Bug #94906 select group_concat(distinct col0, col1) seems to be wrong
Submitted: 4 Apr 2019 10:12 Modified: 8 Apr 2019 14:06
Reporter: Huaiyu Xu Email Updates:
Status: Not a Bug Impact on me:
None 
Category:MySQL Server Severity:S3 (Non-critical)
Version:5.7.23 OS:MacOS (10.12.6)
Assigned to: CPU Architecture:x86 (2.7 GHz Intel Core i5)
Tags: aggregation function

[4 Apr 2019 10:12] Huaiyu Xu
Description:
CREATE TABLE `t` (
  `col_float_unsigned_key` float unsigned DEFAULT NULL,
  `col_bigint_unsigned_key` bigint(20) unsigned DEFAULT NULL,
  `col_decimal_6_3_unsigned` decimal(6,3) unsigned DEFAULT NULL
);

insert into t values(12.9873,13,0.000),(12.9873,13,0.000),(12.9873,0,0.000),(12.9873,NULL,0.000),(12.9873,13,12.987),(12.9873,1,30.000),(12.9873,1,0.112);

select col_float_unsigned_key,  group_concat(distinct `col_bigint_unsigned_key`, `col_decimal_6_3_unsigned`) from t ;

mysql> select col_float_unsigned_key,  group_concat(distinct `col_bigint_unsigned_key`, `col_decimal_6_3_unsigned`) from t ;
+------------------------+------------------------------------------------------------------------------+
| col_float_unsigned_key | group_concat(distinct `col_bigint_unsigned_key`, `col_decimal_6_3_unsigned`) |
+------------------------+------------------------------------------------------------------------------+
|                12.9873 | 00.000,10.112,130.000,130.000,1312.987                                       |
+------------------------+------------------------------------------------------------------------------+
1 row in set (0.00 sec)

There are two `130.000`s.
I think it's unexcepted.

How to repeat:
CREATE TABLE `t` (
  `col_float_unsigned_key` float unsigned DEFAULT NULL,
  `col_bigint_unsigned_key` bigint(20) unsigned DEFAULT NULL,
  `col_decimal_6_3_unsigned` decimal(6,3) unsigned DEFAULT NULL
);

insert into t values(12.9873,13,0.000),(12.9873,13,0.000),(12.9873,0,0.000),(12.9873,NULL,0.000),(12.9873,13,12.987),(12.9873,1,30.000),(12.9873,1,0.112);

select col_float_unsigned_key,  group_concat(distinct `col_bigint_unsigned_key`, `col_decimal_6_3_unsigned`) from t ;
[4 Apr 2019 13:14] MySQL Verification Team
Hi,

Thank you for your bug report.

However, this is not a bug. You are simply using that function in the way that is not how it is designed to function. Among other problems with your query is that your query is not an aggregating one.

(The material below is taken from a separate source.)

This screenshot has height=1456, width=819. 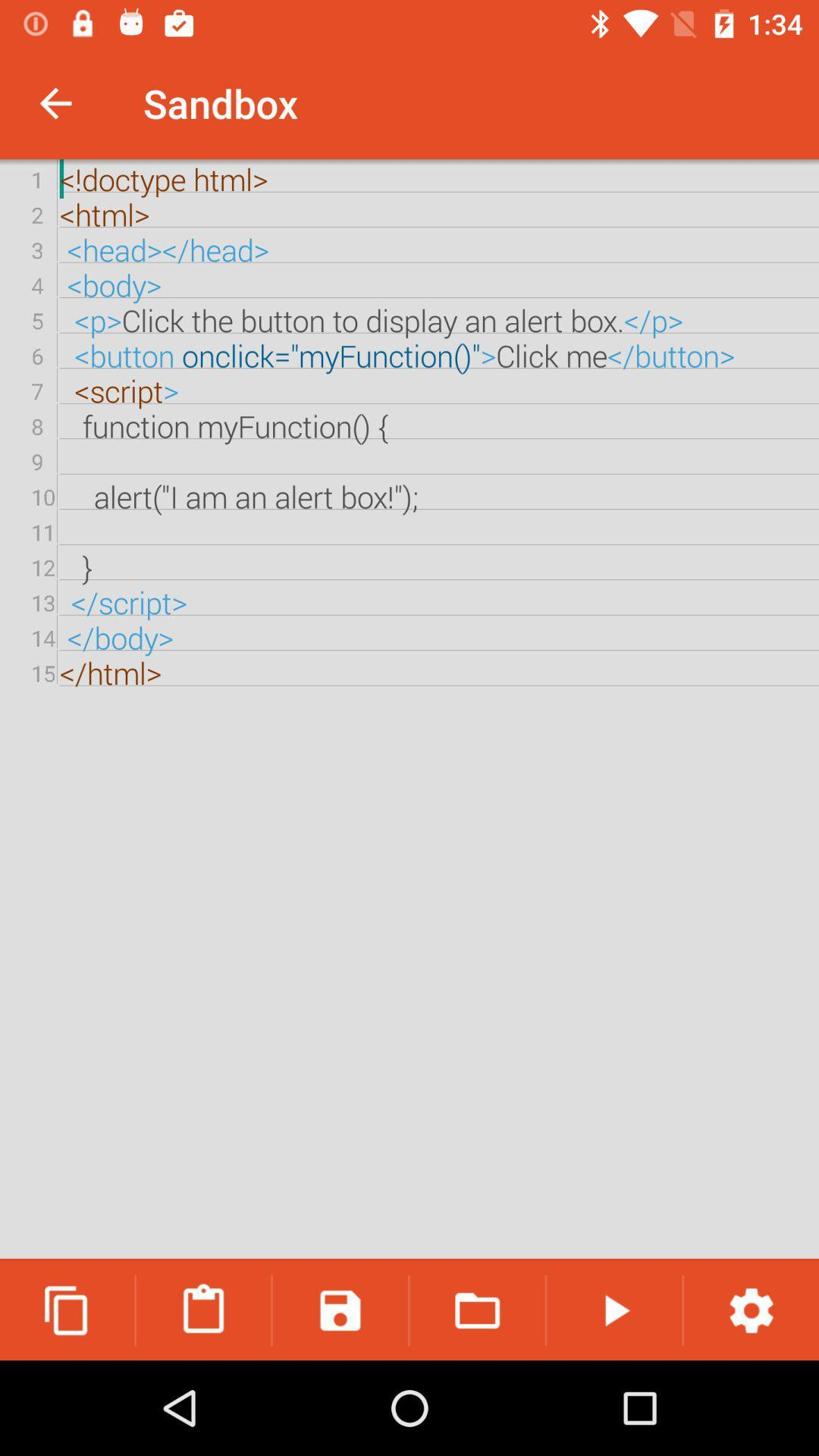 What do you see at coordinates (55, 102) in the screenshot?
I see `icon above the doctype html html icon` at bounding box center [55, 102].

You can read more on this subject in our Reference Manual, in the following chapter:

12.19.1 Aggregate (GROUP BY) Function Descriptions

Not a bug.
[8 Apr 2019 3:03] Huaiyu Xu
Hi, is the following sql an aggregating one?
And, I just do not know why there are two `130.000`s?

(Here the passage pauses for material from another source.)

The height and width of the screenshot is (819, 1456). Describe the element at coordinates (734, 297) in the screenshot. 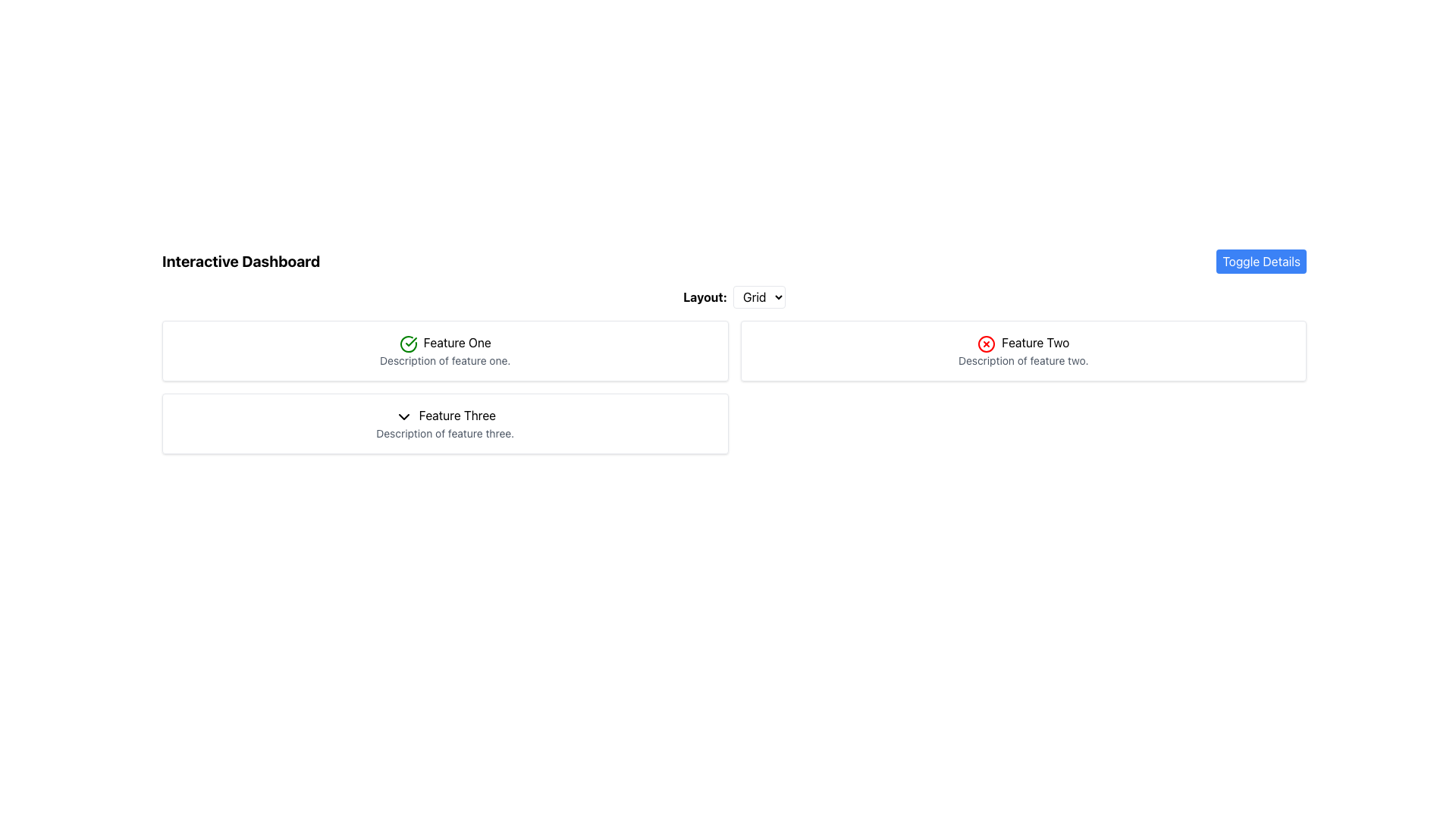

mysql> select   group_concat(distinct `col_bigint_unsigned_key`, `col_decimal_6_3_unsigned`) from t group by col_float_unsigned_key;
+------------------------------------------------------------------------------+
| group_concat(distinct `col_bigint_unsigned_key`, `col_decimal_6_3_unsigned`) |
+------------------------------------------------------------------------------+
| 00.000,10.112,130.000,130.000,1312.987                                       |
+------------------------------------------------------------------------------+
1 row in set (0.00 sec)
[8 Apr 2019 13:13] MySQL Verification Team
Hi again,

I have forwarded you to our documentation.

It says that this function returns a concatenated string. Hence, it is up to you to format that string. What you are getting are values of both columns that are concatenated.
[8 Apr 2019 13:32] Norvald Ryeng
Hi,

I agree with the "not a bug" decision. Here's what happens in this query:

It is a query with an aggregation function, but without any GROUP BY clause. The result is implicit grouping into a single group. Because we also select the ungrouped column, we need to turn off sql_mode=only_full_group_by to make it work. I used SET sql_mode='' in my testing.

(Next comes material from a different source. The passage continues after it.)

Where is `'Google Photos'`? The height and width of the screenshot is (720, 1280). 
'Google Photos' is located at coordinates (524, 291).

GROUP_CONCAT(col1, col2) will concatenate the col1 and col2 values for a single row together without any separator. Then, it will concatenate the rows using a comma as separator. Since there is a DISTINCT clause in the GROUP_CONCAT, only distinct combinations of (col1, col2) are used. Note: The column values must be distinct, but the resulting concatenation may not be.

Let's split up the query and look at the parts.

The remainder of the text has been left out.